Paraffin-embedded, 4-μm-thick sections from all 46 tumors were stained for the Fhit protein as described previously (12). Briefly, paraffin-embedded sections on silane-coated slides were dewaxed with xylene and rehydrated through a graded alcohol series. Then, endogenous peroxidase activity was blocked in absolute methanol solution containing 1% hydrogen peroxide for 35 min, and the slides were washed in 10 mm PBS (pH 7.4). For antigen retrieval, they were immersed in 1 mm citrate-phosphate buffer and microwaved at 100°C for 15 min. After the buffer had cooled, normal horse serum was reacted with the slides for 15 min to eliminate nonspecific immunostaining. The slides were reacted with primary polyclonal rabbit IgG antibody to Fhit (ZR44; Zymed Laboratories, Inc., San Francisco, CA) at a dilution of 1:200, overnight at 4°C in a humidified chamber. After reaction with a mouse biotinylated secondary antibody, antigen-antibody reactions were visualized using a streptavidin-horseradish peroxidase conjugate (DAKO LSAB kit; DAKO, Los Angeles, CA) with diaminobenzidine as the chromogen. All slides were counterstained with hematoxylin. Staining without antibody was performed as a negative control. For immunohistochemical evaluation of Fhit, cytoplasmic labeling of tumor cells was classified as follows: negative, no staining or positive staining present in <10% of tumor cells; and positive, positive staining present in ≥10% of tumor cells.

Statistical Analysis.

Statistical analysis was performed using StatView 5.0 statistical analysis software (Abacus Concepts, Berkeley, CA). Standard χ2 test or, when appropriate, Fisher’s exact test was used to analyze the association between two categorical variables. All Ps were two-tailed, and the 0.05 level was considered statistically significant.

Allelic Loss and Aberrant Fhit Protein Expression in Breast Carcinoma.

Forty of the 46 patients were informative for at least one locus, and the overall LOH frequency at 3p14.2 involving at least one marker was 20% (8 of 40). By immunohistochemical analysis, Fhit-positive staining was detected in 15 cases (33%).

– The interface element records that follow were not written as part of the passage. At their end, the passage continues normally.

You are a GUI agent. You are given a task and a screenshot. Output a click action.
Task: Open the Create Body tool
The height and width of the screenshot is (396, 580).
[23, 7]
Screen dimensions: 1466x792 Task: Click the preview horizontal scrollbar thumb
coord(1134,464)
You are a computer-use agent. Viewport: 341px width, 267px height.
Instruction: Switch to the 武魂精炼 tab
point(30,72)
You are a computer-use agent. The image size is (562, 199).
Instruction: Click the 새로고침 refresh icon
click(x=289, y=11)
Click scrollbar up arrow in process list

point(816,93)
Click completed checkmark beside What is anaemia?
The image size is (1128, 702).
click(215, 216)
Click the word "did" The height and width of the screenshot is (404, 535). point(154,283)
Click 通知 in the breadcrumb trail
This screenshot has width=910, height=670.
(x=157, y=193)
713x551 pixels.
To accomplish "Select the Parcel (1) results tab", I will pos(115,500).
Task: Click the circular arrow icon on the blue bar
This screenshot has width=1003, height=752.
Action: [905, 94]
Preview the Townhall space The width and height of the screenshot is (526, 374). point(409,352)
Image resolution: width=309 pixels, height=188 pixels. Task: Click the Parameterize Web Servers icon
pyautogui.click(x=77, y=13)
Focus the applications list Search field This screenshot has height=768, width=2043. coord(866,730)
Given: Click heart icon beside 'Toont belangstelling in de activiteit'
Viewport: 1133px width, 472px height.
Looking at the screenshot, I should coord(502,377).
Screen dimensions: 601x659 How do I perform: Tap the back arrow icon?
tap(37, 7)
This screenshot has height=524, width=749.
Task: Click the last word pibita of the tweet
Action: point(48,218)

Aberrant Fhit expression was observed in 31 cases, and complete loss of Fhit was identified in 22 cases. As shown in Table 1, 20 of the 32 (63%) tumors with retention at 3p14 showed reduced Fhit expression compared with 7 of the 8 (88%) tumors with LOH at this region. There was a trend toward a higher Fhit aberration in tumors with LOH (P = 0.08), although the difference was not statistically significant (Fig. 1).

Frequent FHIT Hypermethylation in Breast Carcinoma.

Fhit methylation was found in 22 of 46 (48%) breast carcinomas. Inconsistent with a previous report (23), the unmethylated form of FHIT was found in 100% of the cases (Fig. 2). It was assumed that the unmethylated form was the result of stromal or normal tissue contamination. No significant correlation between FHIT methylation and Fhit expression was observed (Table 2). To determine whether FHIT hypermethylation is associated with the frequent loss of chromosomal material at one allele of FHIT observed in breast carcinoma, we examined the relationship between hypermethylation and LOH. Of the 40 informative cases for microsatellite analysis, 20 were demonstrated to have hypermethylation. Aberrant methylation was found in seven of eight (88%) tumors with LOH. As shown in Table 3, a significant correlation with hypermethylation and LOH was observed (P = 0.04).

Two-Hit Inactivation of FHIT in Breast Cancer.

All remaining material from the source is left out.